WHAT YOU HAVE TO DO: Extract, without alteration, each line from the start of the listing to the line bearing "Given: Toggle the Ctrl modifier radio button".

==== DATA EXTRACTS

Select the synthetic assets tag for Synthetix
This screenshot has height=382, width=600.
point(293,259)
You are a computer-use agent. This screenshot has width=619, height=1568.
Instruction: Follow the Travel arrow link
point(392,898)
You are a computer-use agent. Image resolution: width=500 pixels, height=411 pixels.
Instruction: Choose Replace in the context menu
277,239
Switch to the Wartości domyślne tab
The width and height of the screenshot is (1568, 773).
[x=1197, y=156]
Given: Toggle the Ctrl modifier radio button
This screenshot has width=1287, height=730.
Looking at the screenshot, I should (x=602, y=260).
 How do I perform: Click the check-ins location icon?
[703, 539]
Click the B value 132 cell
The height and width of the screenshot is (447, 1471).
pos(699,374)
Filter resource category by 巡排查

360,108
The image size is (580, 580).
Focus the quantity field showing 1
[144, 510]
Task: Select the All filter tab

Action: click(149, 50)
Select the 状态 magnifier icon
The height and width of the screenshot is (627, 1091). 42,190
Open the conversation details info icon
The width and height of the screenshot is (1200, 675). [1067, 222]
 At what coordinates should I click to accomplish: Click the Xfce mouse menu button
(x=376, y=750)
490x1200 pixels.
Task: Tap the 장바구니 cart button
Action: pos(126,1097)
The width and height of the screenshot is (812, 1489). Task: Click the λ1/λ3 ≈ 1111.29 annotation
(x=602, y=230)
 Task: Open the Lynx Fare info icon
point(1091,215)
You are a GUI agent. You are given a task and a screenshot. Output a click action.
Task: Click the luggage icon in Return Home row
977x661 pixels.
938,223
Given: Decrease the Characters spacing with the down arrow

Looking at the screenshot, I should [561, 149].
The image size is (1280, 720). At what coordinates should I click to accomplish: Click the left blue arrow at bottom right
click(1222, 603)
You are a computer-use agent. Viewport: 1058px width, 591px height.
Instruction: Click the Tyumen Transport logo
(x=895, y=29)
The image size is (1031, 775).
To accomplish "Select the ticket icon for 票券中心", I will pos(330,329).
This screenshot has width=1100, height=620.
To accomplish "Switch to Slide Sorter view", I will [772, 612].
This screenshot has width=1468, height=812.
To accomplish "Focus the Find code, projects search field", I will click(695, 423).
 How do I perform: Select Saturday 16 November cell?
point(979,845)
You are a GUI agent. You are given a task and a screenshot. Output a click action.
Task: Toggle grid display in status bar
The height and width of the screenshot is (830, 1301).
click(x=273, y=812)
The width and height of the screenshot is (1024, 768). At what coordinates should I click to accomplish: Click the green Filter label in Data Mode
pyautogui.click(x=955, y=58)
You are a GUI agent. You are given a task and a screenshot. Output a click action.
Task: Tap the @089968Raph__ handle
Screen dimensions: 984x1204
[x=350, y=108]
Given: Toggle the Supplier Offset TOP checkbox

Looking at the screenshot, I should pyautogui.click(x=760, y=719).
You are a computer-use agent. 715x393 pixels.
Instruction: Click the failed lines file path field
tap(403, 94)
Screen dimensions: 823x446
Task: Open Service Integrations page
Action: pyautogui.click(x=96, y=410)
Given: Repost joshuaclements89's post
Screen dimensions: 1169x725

========

OUTPUT:
Select the synthetic assets tag for Synthetix
This screenshot has height=382, width=600.
point(293,259)
You are a computer-use agent. This screenshot has width=619, height=1568.
Instruction: Follow the Travel arrow link
point(392,898)
You are a computer-use agent. Image resolution: width=500 pixels, height=411 pixels.
Instruction: Choose Replace in the context menu
277,239
Switch to the Wartości domyślne tab
The width and height of the screenshot is (1568, 773).
[x=1197, y=156]
Given: Toggle the Ctrl modifier radio button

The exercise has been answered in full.